Broad commodity exchange traded funds have rebounded the past couple of months, but the asset class is still the biggest outflow loser in ETFs this year, reflecting investors’ diminished inflation expectations.

The iPath S&P GSCI Total Return Index ETN (NYSEArca: GSP) has gained 3.9% over the past three months while the iShares S&P GSCI Commodity-Indexed Trust (NYSEArca: GSG) rose 3.2%. [Commodity ETFs Rally Back to Multi-Month Highs]

“A long-term investment in a broad basket of commodities is likely to appeal to investors seeking portfolio diversification,” according to Morningstar analyst Abby Woodham. “Commodities are a strong portfolio diversifier in most market environments because they are only loosely correlated with equities and fixed-income assets. From 1970 to 2004, commodities were negatively correlated with other asset classes like global equities and domestic bonds.”

Looking at total U.S. ETF inflows and outflows year-to-date, commodity ETFs experienced $23 billion in outflows, according to a ConvergEx research note. This suggests that investors expect the low inflationary outlook to hold – inflation is still sitting under the Fed’s annual target of 2%.

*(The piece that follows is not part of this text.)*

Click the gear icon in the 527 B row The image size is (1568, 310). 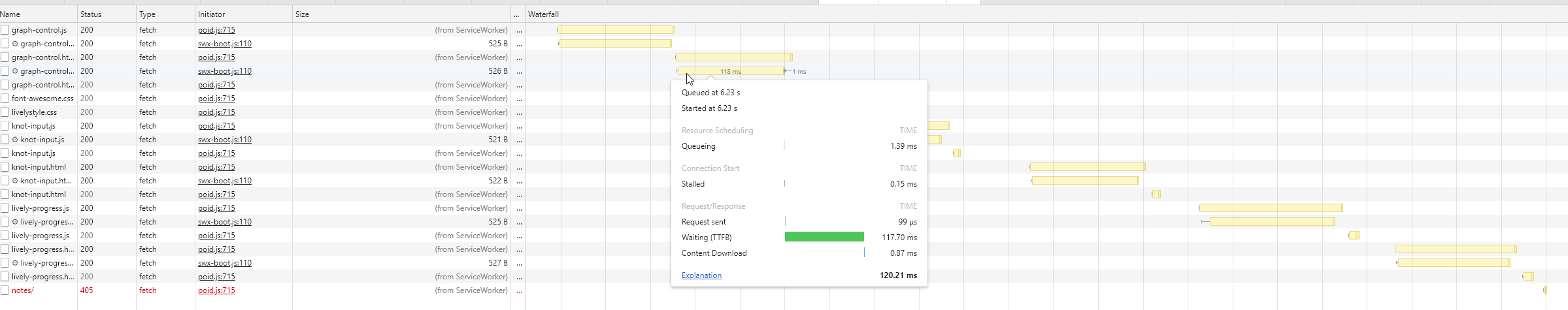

Commodity ETFs have seen net outflows of $463 million the past month and $1.7 billion so far in the third quarter, according to ConvergEx

“Commodities tend to be more correlated to inflation than any asset other than cash,” Morningstar’s Woodham added. “As an inflation hedge, commodities usually underperform in periods of low inflation and outperform when inflation is high, allowing investors to maintain their purchasing power.”